(Material for this task begins)
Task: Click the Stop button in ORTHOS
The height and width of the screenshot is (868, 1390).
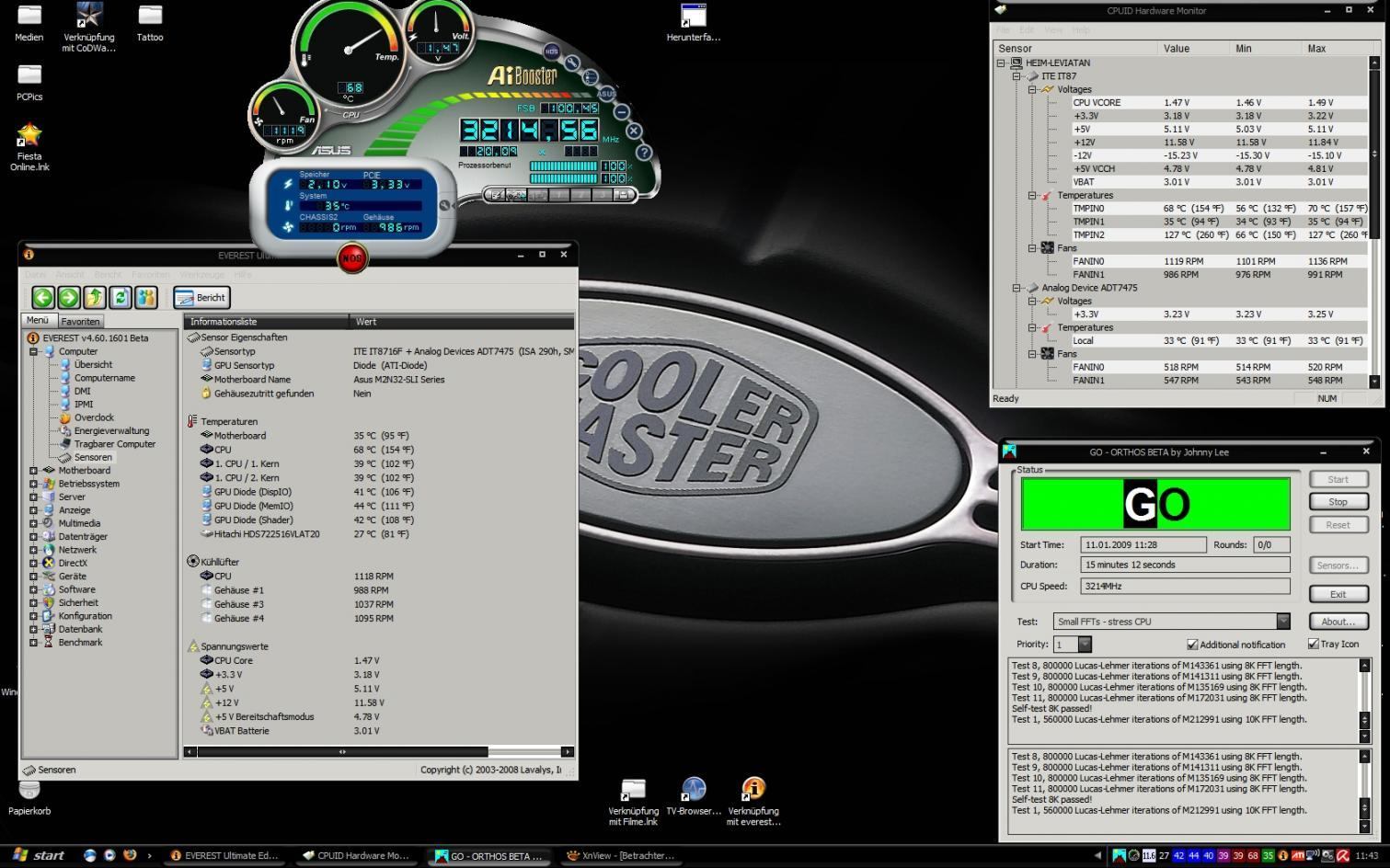Action: pos(1338,502)
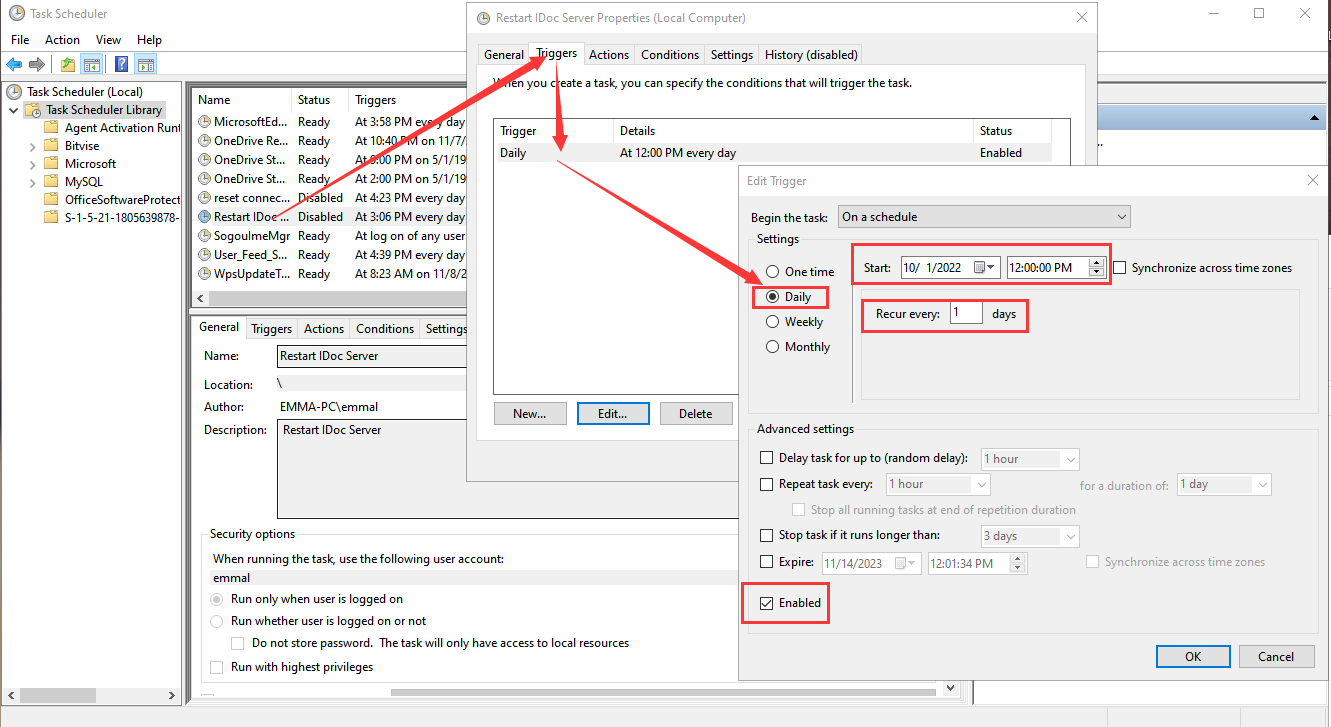Click the Recur every days input field
The height and width of the screenshot is (727, 1331).
click(966, 314)
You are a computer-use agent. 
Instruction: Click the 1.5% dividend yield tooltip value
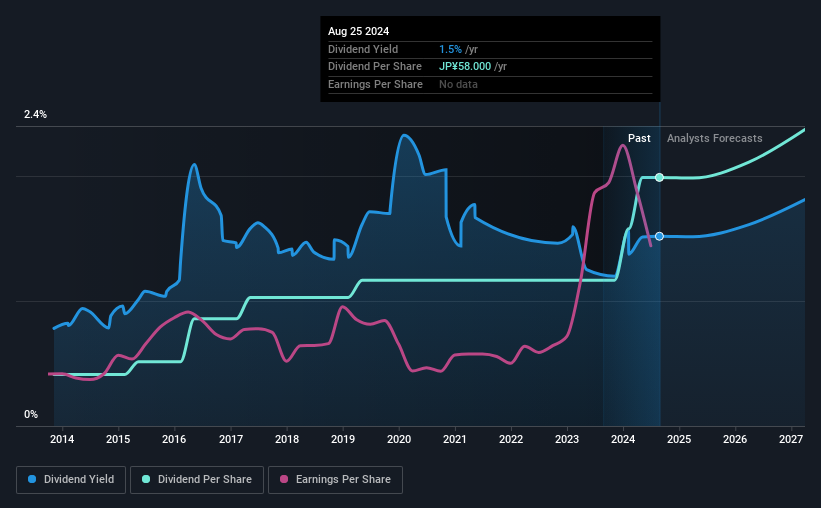click(x=450, y=49)
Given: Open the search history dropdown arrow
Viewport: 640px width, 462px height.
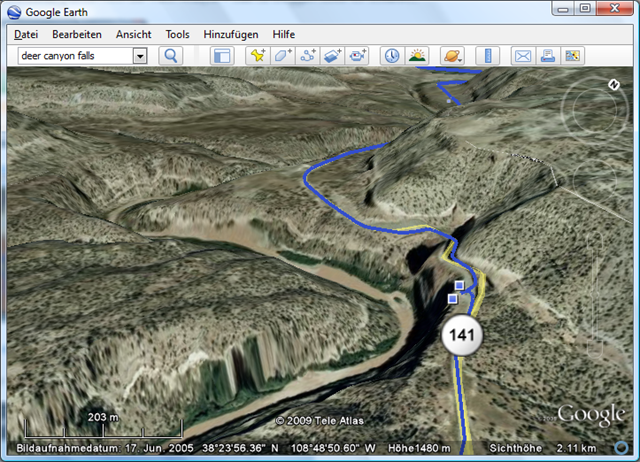Looking at the screenshot, I should (140, 56).

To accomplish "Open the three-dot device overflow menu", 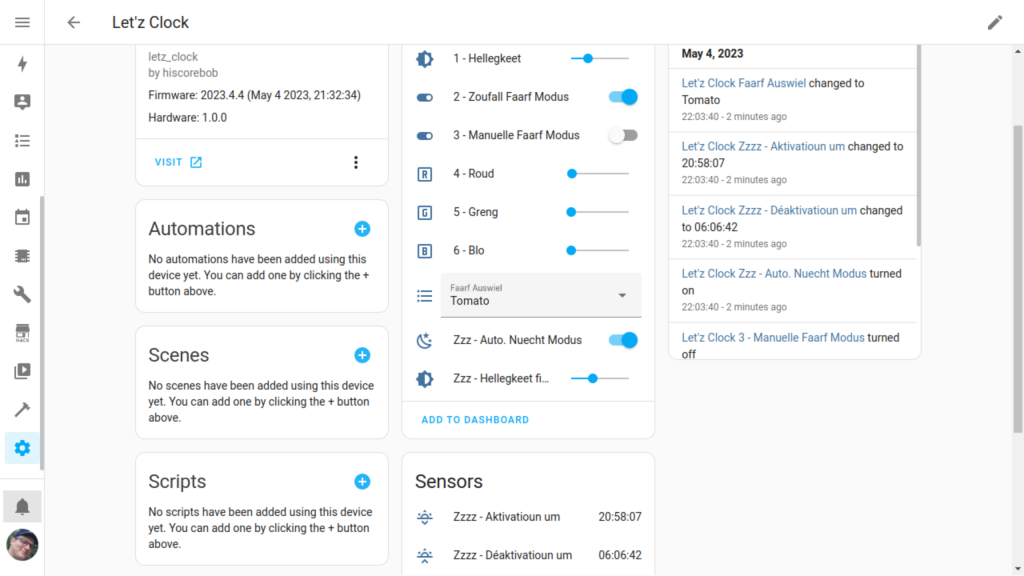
(Material for this task ends)
Problem to solve. Print the entries above word for word, without pictures.

Problem solution.
Task: Click the Stop button in ORTHOS
The height and width of the screenshot is (868, 1390).
Action: pos(1338,502)
Click the Recur every days input field
The height and width of the screenshot is (727, 1331).
click(966, 314)
You are a computer-use agent. 
Instruction: Click the 1.5% dividend yield tooltip value
click(x=450, y=49)
Given: Open the search history dropdown arrow
Viewport: 640px width, 462px height.
Looking at the screenshot, I should (140, 56).

To accomplish "Open the three-dot device overflow menu", 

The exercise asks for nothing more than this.